La nuit hermétique à laquelle sont confinés les poètes qui veulent une "alchimie du Verbe", est
équivalente à celle que s'imposèrent les kabbalistes, alchimistes et autres "travailleurs de l'ombre", pour
dire la chose autrement. Il faut, je crois aussi, quitter le spécieux cocon familial, comme il est dit par
Jésus lui-même, pour entrer dans l'immense nuit du chemin de divine connaissance (cf. Christine de
Pisan). Il faut ne pas craindre de faire se hérisser le poil d'autrui (c'est le sens latin de 'horreo', dont vient
le mot horrible). C'est lié au fait que la matière sur laquelle ils travaillent est tellement exigeante, et les
résultats qu'ils obtiennent tellement inaccessibles au commun des hommes, que la famille est celle où
les tensions avec eux seraient les plus fortes et les plus gênantes. Fuir cette torture, et ne se donner qu'à
une seule tâche, fût-ce en attirant à soi les rires moqueurs et la calomnie.

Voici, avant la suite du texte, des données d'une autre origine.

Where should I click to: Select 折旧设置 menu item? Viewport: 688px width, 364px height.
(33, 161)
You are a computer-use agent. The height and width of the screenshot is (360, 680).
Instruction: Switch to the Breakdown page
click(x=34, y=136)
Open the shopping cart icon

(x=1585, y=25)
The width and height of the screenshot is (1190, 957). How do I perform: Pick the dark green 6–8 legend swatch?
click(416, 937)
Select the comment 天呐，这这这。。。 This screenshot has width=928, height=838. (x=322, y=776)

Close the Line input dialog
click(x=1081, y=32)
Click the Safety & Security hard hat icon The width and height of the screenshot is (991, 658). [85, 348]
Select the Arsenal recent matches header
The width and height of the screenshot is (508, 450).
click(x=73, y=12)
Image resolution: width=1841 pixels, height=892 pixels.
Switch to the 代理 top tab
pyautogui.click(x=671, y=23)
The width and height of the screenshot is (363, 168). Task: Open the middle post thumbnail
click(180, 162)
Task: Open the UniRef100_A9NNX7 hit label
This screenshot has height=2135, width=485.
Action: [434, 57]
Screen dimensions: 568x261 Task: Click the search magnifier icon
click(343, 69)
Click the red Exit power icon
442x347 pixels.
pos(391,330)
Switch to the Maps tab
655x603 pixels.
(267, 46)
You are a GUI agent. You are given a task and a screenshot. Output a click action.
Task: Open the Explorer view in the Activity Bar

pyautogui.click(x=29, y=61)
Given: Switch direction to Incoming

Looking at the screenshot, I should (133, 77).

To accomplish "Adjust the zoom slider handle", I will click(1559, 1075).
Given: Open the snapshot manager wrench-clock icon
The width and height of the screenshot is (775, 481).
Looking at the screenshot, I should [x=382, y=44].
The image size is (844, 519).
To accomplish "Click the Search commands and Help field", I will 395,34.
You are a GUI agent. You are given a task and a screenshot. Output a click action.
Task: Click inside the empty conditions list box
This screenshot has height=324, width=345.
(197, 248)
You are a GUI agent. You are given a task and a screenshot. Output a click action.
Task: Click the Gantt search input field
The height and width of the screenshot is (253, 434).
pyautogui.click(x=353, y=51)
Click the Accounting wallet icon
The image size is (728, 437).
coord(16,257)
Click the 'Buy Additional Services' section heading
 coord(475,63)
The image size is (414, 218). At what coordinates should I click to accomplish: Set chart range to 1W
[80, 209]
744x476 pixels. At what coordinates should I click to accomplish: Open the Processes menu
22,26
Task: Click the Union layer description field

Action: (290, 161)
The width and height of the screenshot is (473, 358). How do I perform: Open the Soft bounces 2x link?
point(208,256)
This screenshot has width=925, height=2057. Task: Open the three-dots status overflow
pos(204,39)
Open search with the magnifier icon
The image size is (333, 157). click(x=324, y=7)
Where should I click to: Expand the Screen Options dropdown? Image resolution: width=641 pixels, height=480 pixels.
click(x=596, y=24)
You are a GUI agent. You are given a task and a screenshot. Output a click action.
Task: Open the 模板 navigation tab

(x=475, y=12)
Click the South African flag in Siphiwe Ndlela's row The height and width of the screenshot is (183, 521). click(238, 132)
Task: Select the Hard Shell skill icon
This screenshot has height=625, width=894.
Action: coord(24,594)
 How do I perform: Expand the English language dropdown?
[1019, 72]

5. Il y a, dans ma vie, des rencontres avec des idées, des ouvrages, des systèmes, qui correspondent si bien
avec l'étape de développement où je me vois parvenu que c'est un ravissement – au sens fort de ce terme
– d'être en capacité, je peux dire même d'être autorisé enfin à les lire, à les comprendre. Tout se passe
en effet, tant cette mécanique est bien huilée (je parle de mécanique en un sens spirituel et mystique),
comme si je n'avais fait jusque-là que suivre un chemin qui me mènerait à un haut enseignement. Je
dois, pour accéder à l'état de quiétude, ou de non-inquiétude nécessaire, me défaire des scories du
monde. Je ne dis pas que c'est une entreprise d'aliéné à laquelle je m'astreins pour fuir la vie, c'est
plutôt, au contraire, une évidence phénoménale qui s'est imposée à moi il y a longtemps, et dont j'ai
découvert les éléments jusqu'ici, continuant à avancer dans ce château mystique – celui-là même dont
parle sainte Thérèse d'Avila. Il est rassérénant et responsabilisant de constater qu'il n'y a pas de chaos
dans mon existence, mais bien un plan qui me dépasse et auquel je puis me conformer si je le décide
(puisqu'enfin je n'ai ni à le souhaiter ni à ne pas le souhaiter). L'étude de ma langue, la philologie, les
lectures philosophiques puis mystiques, le dégoût progressif éprouvé à l'égard des romans et de toute
une littérature que j'ai fini par trouver futile, la compréhension de plus en plus familière de l'anglais,
toute cette initiation pourrait avoir un but.